To better understand how anthrax targets macrophages, geneticist William Dietrich of Harvard University and his colleagues at Harvard and the Whitehead Institute in Cambridge, Massachusetts, searched for a gene they thought might be responsible. The scientists knew that somewhere on chromosome 11 a gene was making certain mice more sensitive than others to anthrax. When the team members compared these mice, they report in the 2 October issue of Current Biology, they found that the resistant mice were protected by a mutated version of a gene for a poorly understood protein called Kif1C.

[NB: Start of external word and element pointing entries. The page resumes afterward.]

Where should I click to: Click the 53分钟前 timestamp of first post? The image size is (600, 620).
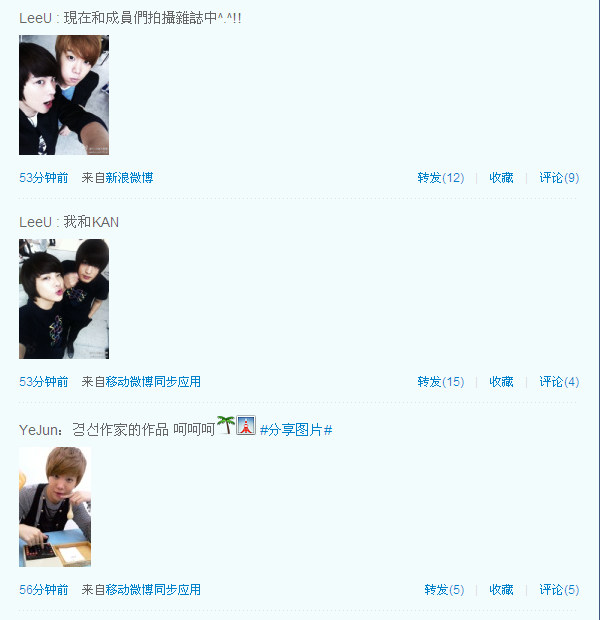click(x=44, y=178)
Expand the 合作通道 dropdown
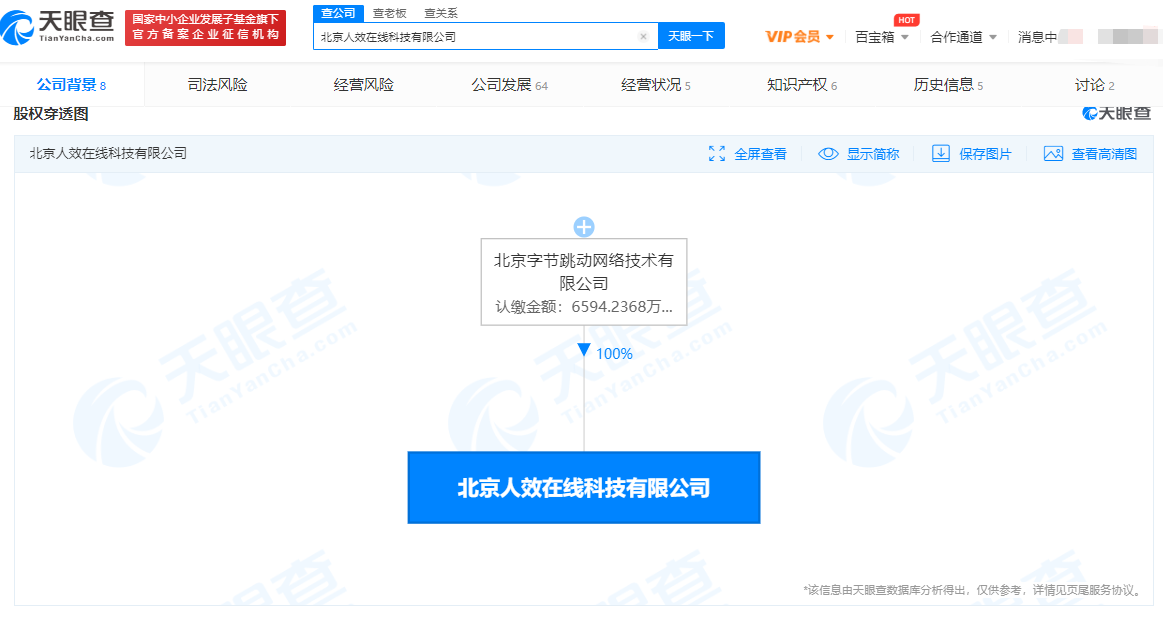 [x=963, y=37]
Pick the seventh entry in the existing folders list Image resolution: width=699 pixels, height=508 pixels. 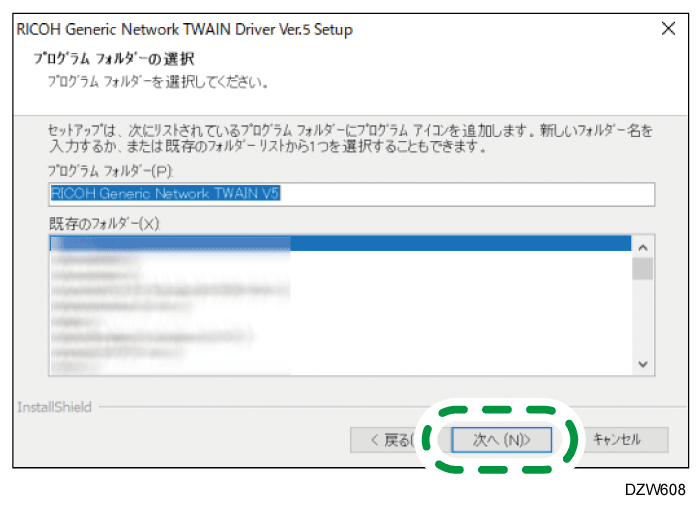tap(341, 336)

Kif1C operates inside the cell like a freight train, carrying cargo along molecular tracks called microtubules. No one knows what Kif1C normally transports or how the mutated version may thwart anthrax infection. Dietrich's team expected that functional Kif1C was necessary for anthrax toxin to kill the macrophages; therefore, using a drug to disable Kif1C should make the macrophages resistant to anthrax and might lead to a new treatment. Instead, the opposite was true: Inhibiting Kif1C with a drug called brefeldin-A made resistant animals more susceptible to anthrax. This hints that variations in the Kif1C gene that disable the protein actually enhance anthrax susceptibility.
"It's very strong work," says microbiologist Phillip Hanna of the University of Michigan, Ann Arbor. Hanna says more research will be required to determine how the Kif1c protein contributes to cell death. "Is it the train itself that's being affected ... or is the toxin being delivered to a different site?"